The Minister for Agriculture returned to the Commons after a humiliating failure to secure EU agreement to lift the ban at a marathon meeting of European ministers in Luxembourg.
Britain was told that it would have to take more radical action to get the ban lifted when the ministers next meet on 29 April. The Government has agreed to slaughter 4.5 million cows aged over 30 months when they have ceased production. This could take six years.
In a desperate attempt to restore consumer confidence, none of the condemned beef will be allowed into the food chain. Mr Hogg conceded he may be forced to go further by ordering the selective slaughter of productive herds to meet the European demands for the immediate slaughter of herds with bovine spongiform encephalopathy (BSE). That could mean destroying a further 1 million cows, threatening milk production. Ministers are seeking ways of reducing the impact.
Cattle carcasses will be stored until they can be destroyed in incinerators. An extra 30 incinerators may be needed and Mr Hogg is working on the options with the Secretary of State for the Environment, John Gummer. But officials dismissed reports that beef could be burned as fuel in power stations. The Government has also been forced into a U-turn by accepting retailers' demands for a quality assurance scheme - probably with a kite mark - to reassure customers that beef is from BSE-free herds.

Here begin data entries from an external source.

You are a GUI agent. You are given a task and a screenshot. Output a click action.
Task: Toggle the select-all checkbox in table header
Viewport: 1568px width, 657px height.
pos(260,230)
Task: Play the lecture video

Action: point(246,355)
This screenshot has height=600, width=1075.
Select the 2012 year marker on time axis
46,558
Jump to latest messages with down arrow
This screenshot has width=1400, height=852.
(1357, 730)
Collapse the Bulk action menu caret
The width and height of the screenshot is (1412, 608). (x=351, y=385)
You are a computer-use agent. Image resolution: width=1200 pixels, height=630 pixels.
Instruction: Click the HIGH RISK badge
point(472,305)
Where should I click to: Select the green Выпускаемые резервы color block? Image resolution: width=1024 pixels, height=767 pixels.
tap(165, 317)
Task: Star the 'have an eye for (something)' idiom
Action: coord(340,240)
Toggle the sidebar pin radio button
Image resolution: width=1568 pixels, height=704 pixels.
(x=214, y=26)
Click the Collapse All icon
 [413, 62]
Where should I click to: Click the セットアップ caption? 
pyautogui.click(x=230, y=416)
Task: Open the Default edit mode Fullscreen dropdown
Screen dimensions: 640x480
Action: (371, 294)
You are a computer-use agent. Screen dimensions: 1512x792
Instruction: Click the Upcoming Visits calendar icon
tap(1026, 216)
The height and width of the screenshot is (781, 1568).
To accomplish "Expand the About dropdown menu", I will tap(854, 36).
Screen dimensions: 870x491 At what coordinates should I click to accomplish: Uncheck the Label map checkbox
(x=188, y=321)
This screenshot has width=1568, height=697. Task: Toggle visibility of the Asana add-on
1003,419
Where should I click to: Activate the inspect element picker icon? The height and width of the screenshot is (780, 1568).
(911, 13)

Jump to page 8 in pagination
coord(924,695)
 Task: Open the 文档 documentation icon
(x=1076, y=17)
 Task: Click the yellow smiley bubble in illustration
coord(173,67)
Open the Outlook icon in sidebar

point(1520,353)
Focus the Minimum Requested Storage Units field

Mr Hogg was accused by Gavin Strang, Labour's spokesman on agriculture, of returning with a deal which was the "worst of all possible worlds".
The anger of Tory MPs was deflected towards Britain's European partners, but John Major and Michael Heseltine, the Deputy Prime Minister, sat beside Mr Hogg to try to shore up his position in the Cabinet. Senior Tory MPs were privately predicting that Mr Hogg would be sacked in the next reshuffle.
Meanwhile, officials in Brussels suggested the Government's failure to produce convincing BSE eradication measures at the Luxembourg farm council have probably set back the chances of lifting the export ban by several weeks.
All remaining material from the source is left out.